**GOAL**
Quote every one of the following entries word for word, leaving each line unchanged.

** Begin **

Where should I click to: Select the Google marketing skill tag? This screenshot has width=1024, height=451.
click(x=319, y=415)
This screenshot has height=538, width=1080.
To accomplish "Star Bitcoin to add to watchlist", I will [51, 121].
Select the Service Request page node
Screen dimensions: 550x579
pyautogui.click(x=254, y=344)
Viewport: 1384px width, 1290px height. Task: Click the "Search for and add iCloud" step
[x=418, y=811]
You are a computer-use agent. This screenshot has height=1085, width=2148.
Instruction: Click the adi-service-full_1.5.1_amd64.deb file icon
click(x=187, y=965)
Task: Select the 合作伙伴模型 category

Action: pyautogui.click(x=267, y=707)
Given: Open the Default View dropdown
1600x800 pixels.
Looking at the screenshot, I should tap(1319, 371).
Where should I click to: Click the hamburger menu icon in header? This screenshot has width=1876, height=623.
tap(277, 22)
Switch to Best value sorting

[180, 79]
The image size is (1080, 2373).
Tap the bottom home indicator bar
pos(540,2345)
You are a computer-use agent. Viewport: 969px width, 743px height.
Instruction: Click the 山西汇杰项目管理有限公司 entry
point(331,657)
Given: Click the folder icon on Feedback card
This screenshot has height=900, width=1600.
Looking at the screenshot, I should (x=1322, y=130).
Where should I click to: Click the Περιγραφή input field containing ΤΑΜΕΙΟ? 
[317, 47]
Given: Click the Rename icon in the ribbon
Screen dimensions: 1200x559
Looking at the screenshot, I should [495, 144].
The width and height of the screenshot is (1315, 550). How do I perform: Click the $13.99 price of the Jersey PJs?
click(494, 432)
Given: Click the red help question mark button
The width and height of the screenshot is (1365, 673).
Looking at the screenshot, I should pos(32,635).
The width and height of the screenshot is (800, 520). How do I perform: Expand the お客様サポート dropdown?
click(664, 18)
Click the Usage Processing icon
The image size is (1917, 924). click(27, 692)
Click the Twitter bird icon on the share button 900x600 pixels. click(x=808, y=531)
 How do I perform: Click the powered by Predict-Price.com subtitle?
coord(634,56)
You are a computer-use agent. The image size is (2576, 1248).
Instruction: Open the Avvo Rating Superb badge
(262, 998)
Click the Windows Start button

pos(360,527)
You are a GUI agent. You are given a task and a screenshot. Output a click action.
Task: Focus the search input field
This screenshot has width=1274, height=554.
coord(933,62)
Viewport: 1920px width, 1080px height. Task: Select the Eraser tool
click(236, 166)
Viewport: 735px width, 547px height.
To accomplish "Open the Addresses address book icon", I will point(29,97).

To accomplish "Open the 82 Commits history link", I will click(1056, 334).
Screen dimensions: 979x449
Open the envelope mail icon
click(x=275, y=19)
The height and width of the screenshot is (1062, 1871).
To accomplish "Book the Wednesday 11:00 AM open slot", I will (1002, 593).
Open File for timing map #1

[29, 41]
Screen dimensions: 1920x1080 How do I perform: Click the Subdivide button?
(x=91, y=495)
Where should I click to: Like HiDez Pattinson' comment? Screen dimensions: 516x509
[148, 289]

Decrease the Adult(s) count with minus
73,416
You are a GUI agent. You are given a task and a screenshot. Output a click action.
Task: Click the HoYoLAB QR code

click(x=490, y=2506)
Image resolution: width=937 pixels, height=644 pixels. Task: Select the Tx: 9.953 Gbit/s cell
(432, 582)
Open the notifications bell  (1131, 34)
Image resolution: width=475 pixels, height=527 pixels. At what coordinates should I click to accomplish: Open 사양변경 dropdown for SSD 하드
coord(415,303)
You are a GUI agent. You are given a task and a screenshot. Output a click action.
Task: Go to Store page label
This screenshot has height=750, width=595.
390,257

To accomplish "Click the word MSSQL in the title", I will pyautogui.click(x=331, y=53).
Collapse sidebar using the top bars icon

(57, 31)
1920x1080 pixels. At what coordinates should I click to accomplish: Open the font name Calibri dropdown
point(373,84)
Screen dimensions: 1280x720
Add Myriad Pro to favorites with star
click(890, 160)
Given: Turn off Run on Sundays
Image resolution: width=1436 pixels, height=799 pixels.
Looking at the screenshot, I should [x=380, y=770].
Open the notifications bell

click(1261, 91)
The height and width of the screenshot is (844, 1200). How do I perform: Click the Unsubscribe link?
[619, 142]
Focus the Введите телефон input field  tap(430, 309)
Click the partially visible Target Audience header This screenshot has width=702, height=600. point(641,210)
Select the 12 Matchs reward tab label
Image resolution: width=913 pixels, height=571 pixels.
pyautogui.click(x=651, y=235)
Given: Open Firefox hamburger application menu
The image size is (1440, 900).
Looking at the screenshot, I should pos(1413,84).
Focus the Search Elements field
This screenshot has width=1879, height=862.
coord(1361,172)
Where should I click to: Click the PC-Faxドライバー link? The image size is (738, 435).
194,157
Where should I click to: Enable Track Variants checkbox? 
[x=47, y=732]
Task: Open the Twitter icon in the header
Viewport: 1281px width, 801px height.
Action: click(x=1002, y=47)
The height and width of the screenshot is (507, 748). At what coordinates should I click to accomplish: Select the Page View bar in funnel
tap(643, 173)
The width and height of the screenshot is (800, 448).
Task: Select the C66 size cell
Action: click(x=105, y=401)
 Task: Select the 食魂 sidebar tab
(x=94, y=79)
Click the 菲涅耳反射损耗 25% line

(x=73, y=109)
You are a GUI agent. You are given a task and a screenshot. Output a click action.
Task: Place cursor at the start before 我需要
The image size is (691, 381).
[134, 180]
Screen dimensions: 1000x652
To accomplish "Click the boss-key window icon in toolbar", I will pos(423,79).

** End **

**RESULT FOR THIS EXERCISE**
Where should I click to: Select the Google marketing skill tag? This screenshot has width=1024, height=451.
click(x=319, y=415)
This screenshot has height=538, width=1080.
To accomplish "Star Bitcoin to add to watchlist", I will [51, 121].
Select the Service Request page node
Screen dimensions: 550x579
pyautogui.click(x=254, y=344)
Viewport: 1384px width, 1290px height. Task: Click the "Search for and add iCloud" step
[x=418, y=811]
You are a computer-use agent. This screenshot has height=1085, width=2148.
Instruction: Click the adi-service-full_1.5.1_amd64.deb file icon
click(x=187, y=965)
Task: Select the 合作伙伴模型 category

Action: pyautogui.click(x=267, y=707)
Given: Open the Default View dropdown
1600x800 pixels.
Looking at the screenshot, I should tap(1319, 371).
Where should I click to: Click the hamburger menu icon in header? This screenshot has width=1876, height=623.
tap(277, 22)
Switch to Best value sorting

[180, 79]
The image size is (1080, 2373).
Tap the bottom home indicator bar
pos(540,2345)
You are a computer-use agent. Viewport: 969px width, 743px height.
Instruction: Click the 山西汇杰项目管理有限公司 entry
point(331,657)
Given: Click the folder icon on Feedback card
This screenshot has height=900, width=1600.
Looking at the screenshot, I should (x=1322, y=130).
Where should I click to: Click the Περιγραφή input field containing ΤΑΜΕΙΟ? 
[317, 47]
Given: Click the Rename icon in the ribbon
Screen dimensions: 1200x559
Looking at the screenshot, I should [495, 144].
The width and height of the screenshot is (1315, 550). How do I perform: Click the $13.99 price of the Jersey PJs?
click(494, 432)
Given: Click the red help question mark button
The width and height of the screenshot is (1365, 673).
Looking at the screenshot, I should pos(32,635).
The width and height of the screenshot is (800, 520). How do I perform: Expand the お客様サポート dropdown?
click(664, 18)
Click the Usage Processing icon
The image size is (1917, 924). click(27, 692)
Click the Twitter bird icon on the share button 900x600 pixels. click(x=808, y=531)
 How do I perform: Click the powered by Predict-Price.com subtitle?
coord(634,56)
You are a computer-use agent. The image size is (2576, 1248).
Instruction: Open the Avvo Rating Superb badge
(262, 998)
Click the Windows Start button

pos(360,527)
You are a GUI agent. You are given a task and a screenshot. Output a click action.
Task: Focus the search input field
This screenshot has width=1274, height=554.
coord(933,62)
Viewport: 1920px width, 1080px height. Task: Select the Eraser tool
click(236, 166)
Viewport: 735px width, 547px height.
To accomplish "Open the Addresses address book icon", I will point(29,97).

To accomplish "Open the 82 Commits history link", I will click(1056, 334).
Screen dimensions: 979x449
Open the envelope mail icon
click(x=275, y=19)
The height and width of the screenshot is (1062, 1871).
To accomplish "Book the Wednesday 11:00 AM open slot", I will (1002, 593).
Open File for timing map #1

[29, 41]
Screen dimensions: 1920x1080 How do I perform: Click the Subdivide button?
(x=91, y=495)
Where should I click to: Like HiDez Pattinson' comment? Screen dimensions: 516x509
[148, 289]

Decrease the Adult(s) count with minus
73,416
You are a GUI agent. You are given a task and a screenshot. Output a click action.
Task: Click the HoYoLAB QR code

click(x=490, y=2506)
Image resolution: width=937 pixels, height=644 pixels. Task: Select the Tx: 9.953 Gbit/s cell
(432, 582)
Open the notifications bell  (1131, 34)
Image resolution: width=475 pixels, height=527 pixels. At what coordinates should I click to accomplish: Open 사양변경 dropdown for SSD 하드
coord(415,303)
You are a GUI agent. You are given a task and a screenshot. Output a click action.
Task: Go to Store page label
This screenshot has height=750, width=595.
390,257

To accomplish "Click the word MSSQL in the title", I will pyautogui.click(x=331, y=53).
Collapse sidebar using the top bars icon

(57, 31)
1920x1080 pixels. At what coordinates should I click to accomplish: Open the font name Calibri dropdown
point(373,84)
Screen dimensions: 1280x720
Add Myriad Pro to favorites with star
click(890, 160)
Given: Turn off Run on Sundays
Image resolution: width=1436 pixels, height=799 pixels.
Looking at the screenshot, I should [x=380, y=770].
Open the notifications bell

click(1261, 91)
The height and width of the screenshot is (844, 1200). How do I perform: Click the Unsubscribe link?
[619, 142]
Focus the Введите телефон input field  tap(430, 309)
Click the partially visible Target Audience header This screenshot has width=702, height=600. point(641,210)
Select the 12 Matchs reward tab label
Image resolution: width=913 pixels, height=571 pixels.
pyautogui.click(x=651, y=235)
Given: Open Firefox hamburger application menu
The image size is (1440, 900).
Looking at the screenshot, I should pos(1413,84).
Focus the Search Elements field
This screenshot has width=1879, height=862.
coord(1361,172)
Where should I click to: Click the PC-Faxドライバー link? The image size is (738, 435).
194,157
Where should I click to: Enable Track Variants checkbox? 
[x=47, y=732]
Task: Open the Twitter icon in the header
Viewport: 1281px width, 801px height.
Action: click(x=1002, y=47)
The height and width of the screenshot is (507, 748). At what coordinates should I click to accomplish: Select the Page View bar in funnel
tap(643, 173)
The width and height of the screenshot is (800, 448).
Task: Select the C66 size cell
Action: click(x=105, y=401)
 Task: Select the 食魂 sidebar tab
(x=94, y=79)
Click the 菲涅耳反射损耗 25% line

(x=73, y=109)
You are a GUI agent. You are given a task and a screenshot. Output a click action.
Task: Place cursor at the start before 我需要
The image size is (691, 381).
[134, 180]
Screen dimensions: 1000x652
To accomplish "Click the boss-key window icon in toolbar", I will pos(423,79).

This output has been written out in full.